- YOUR TASK: Below are the records; output them exactly from the first line through the line with "Screen dimensions: 387x291", stopping there.
________________________________________
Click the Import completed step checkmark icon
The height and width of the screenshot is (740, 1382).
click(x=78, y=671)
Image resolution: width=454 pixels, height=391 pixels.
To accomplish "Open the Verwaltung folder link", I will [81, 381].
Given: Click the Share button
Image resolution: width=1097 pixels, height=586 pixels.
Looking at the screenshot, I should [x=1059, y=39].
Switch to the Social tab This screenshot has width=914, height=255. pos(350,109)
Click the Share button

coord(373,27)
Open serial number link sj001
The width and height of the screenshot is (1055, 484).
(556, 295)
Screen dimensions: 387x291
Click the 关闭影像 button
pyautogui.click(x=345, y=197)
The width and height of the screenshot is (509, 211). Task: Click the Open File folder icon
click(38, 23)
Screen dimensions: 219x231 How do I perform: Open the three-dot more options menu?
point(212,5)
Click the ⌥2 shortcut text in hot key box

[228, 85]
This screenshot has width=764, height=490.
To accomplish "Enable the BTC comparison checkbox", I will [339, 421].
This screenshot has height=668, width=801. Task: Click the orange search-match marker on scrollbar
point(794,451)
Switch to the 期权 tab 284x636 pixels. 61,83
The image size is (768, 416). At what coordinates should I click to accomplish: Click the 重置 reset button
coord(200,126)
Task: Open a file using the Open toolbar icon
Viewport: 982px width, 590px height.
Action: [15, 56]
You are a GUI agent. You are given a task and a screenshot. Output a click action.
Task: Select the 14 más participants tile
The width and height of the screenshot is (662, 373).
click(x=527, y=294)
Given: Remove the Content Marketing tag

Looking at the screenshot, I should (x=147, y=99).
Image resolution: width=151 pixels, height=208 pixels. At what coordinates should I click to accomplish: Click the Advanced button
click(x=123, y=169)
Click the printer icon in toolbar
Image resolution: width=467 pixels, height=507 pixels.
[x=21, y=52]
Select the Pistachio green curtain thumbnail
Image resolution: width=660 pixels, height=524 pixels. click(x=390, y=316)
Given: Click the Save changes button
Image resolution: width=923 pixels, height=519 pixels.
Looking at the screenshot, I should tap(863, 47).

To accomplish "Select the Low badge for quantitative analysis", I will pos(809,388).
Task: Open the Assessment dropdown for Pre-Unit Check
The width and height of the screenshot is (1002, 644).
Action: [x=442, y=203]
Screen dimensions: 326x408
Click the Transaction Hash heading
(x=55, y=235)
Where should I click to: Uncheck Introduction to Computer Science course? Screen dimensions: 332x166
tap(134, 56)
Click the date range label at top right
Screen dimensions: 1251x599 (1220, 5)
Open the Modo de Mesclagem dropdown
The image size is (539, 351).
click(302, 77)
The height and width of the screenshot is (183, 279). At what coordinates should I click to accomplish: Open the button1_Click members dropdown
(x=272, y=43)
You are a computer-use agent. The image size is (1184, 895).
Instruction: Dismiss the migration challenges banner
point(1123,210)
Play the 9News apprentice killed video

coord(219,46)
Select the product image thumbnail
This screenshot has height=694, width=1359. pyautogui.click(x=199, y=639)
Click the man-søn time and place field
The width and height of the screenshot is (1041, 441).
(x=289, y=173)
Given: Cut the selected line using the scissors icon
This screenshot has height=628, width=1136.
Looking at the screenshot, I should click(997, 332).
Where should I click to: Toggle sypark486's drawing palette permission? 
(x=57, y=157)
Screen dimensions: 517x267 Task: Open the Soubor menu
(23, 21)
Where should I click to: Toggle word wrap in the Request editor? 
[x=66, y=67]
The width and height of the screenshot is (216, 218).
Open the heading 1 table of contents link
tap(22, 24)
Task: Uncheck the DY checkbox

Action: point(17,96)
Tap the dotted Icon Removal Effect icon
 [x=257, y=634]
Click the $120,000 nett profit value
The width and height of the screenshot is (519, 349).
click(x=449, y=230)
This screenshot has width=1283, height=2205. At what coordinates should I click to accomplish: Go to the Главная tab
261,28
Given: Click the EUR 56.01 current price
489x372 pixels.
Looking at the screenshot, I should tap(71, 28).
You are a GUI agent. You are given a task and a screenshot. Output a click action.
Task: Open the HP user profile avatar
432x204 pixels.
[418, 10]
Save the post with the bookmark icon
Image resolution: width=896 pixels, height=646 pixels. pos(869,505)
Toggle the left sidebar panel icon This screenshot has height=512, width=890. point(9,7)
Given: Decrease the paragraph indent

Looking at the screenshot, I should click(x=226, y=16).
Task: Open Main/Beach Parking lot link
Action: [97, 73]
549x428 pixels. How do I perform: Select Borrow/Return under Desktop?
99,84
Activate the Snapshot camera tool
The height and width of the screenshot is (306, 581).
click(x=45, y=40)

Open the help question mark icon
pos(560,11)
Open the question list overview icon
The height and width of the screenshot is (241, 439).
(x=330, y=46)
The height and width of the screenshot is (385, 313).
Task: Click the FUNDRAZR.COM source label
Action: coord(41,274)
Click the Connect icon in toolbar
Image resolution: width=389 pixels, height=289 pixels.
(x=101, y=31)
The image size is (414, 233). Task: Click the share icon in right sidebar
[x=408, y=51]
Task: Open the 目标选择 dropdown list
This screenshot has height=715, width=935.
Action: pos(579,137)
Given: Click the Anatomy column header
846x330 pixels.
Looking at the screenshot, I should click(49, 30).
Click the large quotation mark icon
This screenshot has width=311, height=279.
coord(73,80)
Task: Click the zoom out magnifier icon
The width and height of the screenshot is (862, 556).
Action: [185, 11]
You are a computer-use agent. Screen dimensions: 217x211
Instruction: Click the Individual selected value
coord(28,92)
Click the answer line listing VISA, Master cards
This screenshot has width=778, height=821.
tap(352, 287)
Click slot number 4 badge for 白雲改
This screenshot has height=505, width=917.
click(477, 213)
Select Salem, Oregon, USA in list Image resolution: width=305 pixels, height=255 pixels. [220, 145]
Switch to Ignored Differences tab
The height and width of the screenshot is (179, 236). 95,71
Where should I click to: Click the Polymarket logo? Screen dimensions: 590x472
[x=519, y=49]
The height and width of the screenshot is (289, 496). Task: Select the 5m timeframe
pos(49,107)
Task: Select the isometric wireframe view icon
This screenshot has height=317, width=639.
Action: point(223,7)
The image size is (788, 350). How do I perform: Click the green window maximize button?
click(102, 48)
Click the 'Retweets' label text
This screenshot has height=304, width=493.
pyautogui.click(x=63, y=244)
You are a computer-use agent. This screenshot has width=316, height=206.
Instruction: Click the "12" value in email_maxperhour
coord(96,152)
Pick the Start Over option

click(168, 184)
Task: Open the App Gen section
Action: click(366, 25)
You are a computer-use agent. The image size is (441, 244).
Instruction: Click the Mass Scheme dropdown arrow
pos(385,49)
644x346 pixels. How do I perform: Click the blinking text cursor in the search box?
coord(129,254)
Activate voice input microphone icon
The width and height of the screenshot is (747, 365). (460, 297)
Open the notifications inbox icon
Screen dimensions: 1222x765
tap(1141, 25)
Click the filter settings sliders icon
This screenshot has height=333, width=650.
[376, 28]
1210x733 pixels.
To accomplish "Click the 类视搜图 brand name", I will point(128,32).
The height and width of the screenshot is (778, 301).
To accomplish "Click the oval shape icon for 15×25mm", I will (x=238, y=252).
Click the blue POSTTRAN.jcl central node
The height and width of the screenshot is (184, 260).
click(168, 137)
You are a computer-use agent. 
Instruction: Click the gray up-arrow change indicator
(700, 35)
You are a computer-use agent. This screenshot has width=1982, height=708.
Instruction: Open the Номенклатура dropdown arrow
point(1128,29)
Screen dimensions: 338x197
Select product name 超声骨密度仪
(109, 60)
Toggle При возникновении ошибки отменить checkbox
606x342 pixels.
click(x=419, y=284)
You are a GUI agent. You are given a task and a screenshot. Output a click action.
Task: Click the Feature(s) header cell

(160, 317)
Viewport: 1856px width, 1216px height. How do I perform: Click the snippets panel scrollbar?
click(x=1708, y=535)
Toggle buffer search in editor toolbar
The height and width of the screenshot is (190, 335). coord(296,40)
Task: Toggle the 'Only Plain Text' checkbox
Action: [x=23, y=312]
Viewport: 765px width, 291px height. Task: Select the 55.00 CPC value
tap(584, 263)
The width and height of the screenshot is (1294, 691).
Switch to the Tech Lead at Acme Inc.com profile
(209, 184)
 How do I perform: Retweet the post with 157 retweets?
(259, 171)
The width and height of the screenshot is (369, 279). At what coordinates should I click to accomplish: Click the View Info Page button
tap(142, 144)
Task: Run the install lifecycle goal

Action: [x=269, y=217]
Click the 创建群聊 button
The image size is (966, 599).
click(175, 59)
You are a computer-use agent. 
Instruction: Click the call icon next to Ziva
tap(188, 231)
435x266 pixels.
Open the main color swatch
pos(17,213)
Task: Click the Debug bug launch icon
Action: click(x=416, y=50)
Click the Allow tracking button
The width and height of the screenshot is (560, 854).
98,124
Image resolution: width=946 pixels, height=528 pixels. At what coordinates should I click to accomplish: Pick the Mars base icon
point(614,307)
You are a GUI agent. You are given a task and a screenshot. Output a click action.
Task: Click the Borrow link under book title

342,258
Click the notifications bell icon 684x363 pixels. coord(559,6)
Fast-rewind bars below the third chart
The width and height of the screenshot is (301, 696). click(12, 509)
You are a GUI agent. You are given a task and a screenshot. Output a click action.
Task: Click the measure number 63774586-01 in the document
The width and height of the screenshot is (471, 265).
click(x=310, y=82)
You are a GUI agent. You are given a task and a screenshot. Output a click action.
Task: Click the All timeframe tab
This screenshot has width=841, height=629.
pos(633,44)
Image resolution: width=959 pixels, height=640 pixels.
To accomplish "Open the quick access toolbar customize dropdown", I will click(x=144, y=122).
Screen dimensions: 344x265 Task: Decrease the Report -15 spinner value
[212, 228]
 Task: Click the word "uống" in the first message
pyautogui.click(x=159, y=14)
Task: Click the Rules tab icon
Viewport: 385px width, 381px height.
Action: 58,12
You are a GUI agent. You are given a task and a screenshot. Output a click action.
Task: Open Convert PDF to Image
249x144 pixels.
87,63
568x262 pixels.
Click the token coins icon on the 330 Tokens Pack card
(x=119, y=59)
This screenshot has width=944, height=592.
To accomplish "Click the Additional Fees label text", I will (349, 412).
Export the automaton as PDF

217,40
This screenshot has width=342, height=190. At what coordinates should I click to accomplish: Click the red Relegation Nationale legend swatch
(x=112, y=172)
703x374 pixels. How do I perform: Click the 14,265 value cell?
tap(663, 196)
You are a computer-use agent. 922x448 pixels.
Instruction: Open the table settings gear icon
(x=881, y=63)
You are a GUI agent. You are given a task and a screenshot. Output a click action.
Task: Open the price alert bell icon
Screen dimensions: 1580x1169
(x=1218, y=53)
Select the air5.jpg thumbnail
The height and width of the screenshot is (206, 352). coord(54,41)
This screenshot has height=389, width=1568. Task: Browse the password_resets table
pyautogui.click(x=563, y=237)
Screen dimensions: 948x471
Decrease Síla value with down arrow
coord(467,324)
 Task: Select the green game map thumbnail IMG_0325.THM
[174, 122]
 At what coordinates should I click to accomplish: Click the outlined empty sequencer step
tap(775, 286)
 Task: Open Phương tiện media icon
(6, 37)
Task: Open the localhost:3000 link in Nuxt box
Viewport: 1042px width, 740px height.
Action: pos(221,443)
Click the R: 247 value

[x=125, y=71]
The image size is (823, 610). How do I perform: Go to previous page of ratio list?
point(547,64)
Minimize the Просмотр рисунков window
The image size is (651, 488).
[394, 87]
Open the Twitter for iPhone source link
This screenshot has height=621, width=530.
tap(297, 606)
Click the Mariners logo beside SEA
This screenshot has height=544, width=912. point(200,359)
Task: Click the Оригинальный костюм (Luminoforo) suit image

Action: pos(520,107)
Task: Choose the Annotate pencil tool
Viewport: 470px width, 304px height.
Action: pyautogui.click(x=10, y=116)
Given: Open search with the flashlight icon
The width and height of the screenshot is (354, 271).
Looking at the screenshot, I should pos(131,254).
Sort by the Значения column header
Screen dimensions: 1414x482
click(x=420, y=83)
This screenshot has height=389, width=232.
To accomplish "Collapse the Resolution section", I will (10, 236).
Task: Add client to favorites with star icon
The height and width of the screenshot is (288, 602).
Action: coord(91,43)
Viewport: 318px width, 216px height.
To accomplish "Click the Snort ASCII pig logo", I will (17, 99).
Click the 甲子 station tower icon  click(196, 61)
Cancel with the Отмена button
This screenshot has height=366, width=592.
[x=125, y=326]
________________________________________
- WRITTEN REPLY:
Click the Import completed step checkmark icon
The height and width of the screenshot is (740, 1382).
click(x=78, y=671)
Image resolution: width=454 pixels, height=391 pixels.
To accomplish "Open the Verwaltung folder link", I will [81, 381].
Given: Click the Share button
Image resolution: width=1097 pixels, height=586 pixels.
Looking at the screenshot, I should [x=1059, y=39].
Switch to the Social tab This screenshot has width=914, height=255. pos(350,109)
Click the Share button

coord(373,27)
Open serial number link sj001
The width and height of the screenshot is (1055, 484).
(556, 295)
Screen dimensions: 387x291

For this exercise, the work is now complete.